• TASK STATEMENT: How many lines of the entries below include the word "Show"? Answer with the number alone.

Records excerpted from a collection
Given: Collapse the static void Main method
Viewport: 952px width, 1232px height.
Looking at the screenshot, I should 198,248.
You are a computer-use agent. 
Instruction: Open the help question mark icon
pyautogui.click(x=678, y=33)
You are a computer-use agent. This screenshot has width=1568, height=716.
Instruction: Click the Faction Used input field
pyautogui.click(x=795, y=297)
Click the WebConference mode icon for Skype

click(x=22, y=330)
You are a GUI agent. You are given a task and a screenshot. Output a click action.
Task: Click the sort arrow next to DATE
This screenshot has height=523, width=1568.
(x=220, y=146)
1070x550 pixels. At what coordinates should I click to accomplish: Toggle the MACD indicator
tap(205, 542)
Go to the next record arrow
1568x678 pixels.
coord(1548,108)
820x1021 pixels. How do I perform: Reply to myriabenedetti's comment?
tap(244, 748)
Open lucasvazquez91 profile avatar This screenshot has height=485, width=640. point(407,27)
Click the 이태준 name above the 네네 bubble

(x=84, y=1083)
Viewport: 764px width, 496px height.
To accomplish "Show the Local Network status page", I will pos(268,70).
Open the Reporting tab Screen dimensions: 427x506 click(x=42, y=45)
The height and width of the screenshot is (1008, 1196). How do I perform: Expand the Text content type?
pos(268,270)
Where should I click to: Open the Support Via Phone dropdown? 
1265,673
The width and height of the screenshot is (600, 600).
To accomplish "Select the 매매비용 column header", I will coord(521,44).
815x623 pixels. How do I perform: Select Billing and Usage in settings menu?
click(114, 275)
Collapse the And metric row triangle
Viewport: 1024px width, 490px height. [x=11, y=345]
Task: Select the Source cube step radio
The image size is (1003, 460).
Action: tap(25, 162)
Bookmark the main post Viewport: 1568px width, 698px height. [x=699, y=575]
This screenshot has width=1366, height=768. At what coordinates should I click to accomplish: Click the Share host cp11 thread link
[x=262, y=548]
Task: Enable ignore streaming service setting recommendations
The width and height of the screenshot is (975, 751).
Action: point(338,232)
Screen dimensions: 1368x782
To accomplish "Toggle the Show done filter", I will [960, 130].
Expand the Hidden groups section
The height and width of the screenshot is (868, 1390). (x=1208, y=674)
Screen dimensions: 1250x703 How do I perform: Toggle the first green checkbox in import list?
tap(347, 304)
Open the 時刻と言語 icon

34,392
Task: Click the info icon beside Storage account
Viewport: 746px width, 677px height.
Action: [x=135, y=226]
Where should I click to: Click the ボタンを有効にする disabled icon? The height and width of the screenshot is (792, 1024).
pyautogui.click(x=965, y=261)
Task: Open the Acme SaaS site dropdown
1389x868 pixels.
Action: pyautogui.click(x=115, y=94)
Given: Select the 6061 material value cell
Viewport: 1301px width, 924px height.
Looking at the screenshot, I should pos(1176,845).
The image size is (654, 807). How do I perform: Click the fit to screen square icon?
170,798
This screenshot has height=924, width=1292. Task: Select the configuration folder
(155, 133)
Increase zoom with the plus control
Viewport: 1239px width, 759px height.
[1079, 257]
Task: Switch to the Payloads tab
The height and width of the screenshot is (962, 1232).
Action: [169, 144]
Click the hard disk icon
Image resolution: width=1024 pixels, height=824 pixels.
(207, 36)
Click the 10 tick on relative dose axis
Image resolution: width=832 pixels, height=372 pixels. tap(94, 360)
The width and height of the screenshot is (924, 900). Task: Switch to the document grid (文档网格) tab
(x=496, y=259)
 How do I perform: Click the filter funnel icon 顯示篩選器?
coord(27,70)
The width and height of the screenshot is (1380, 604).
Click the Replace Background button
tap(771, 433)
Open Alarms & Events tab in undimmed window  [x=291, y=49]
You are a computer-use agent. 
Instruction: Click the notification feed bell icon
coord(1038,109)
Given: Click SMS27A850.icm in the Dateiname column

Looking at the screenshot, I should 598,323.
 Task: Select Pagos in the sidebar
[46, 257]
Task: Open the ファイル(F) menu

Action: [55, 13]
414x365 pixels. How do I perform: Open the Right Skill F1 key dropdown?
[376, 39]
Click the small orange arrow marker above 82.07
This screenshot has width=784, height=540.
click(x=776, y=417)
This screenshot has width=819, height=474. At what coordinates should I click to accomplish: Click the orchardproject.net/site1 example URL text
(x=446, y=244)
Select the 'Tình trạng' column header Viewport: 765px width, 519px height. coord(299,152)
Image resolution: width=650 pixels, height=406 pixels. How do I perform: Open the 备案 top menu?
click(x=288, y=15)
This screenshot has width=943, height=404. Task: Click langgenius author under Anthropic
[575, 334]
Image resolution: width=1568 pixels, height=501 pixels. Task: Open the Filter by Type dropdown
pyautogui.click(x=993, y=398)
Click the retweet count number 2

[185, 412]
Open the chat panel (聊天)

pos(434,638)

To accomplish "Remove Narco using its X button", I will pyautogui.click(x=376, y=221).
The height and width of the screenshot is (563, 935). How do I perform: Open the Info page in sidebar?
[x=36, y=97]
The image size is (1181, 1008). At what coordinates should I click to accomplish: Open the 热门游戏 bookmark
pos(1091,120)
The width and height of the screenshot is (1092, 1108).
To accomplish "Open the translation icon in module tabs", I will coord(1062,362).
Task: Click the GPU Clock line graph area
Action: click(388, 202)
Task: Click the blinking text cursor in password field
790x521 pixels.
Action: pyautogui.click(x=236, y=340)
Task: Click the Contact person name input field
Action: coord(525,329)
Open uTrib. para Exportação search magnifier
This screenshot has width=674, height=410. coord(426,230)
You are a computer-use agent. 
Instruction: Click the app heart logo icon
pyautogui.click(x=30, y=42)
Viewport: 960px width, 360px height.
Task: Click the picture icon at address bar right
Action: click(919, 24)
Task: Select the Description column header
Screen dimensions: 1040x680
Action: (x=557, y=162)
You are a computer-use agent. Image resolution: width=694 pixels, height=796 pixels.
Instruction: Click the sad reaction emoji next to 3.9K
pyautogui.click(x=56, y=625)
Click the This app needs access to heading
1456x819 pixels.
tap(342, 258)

• REPLY: 2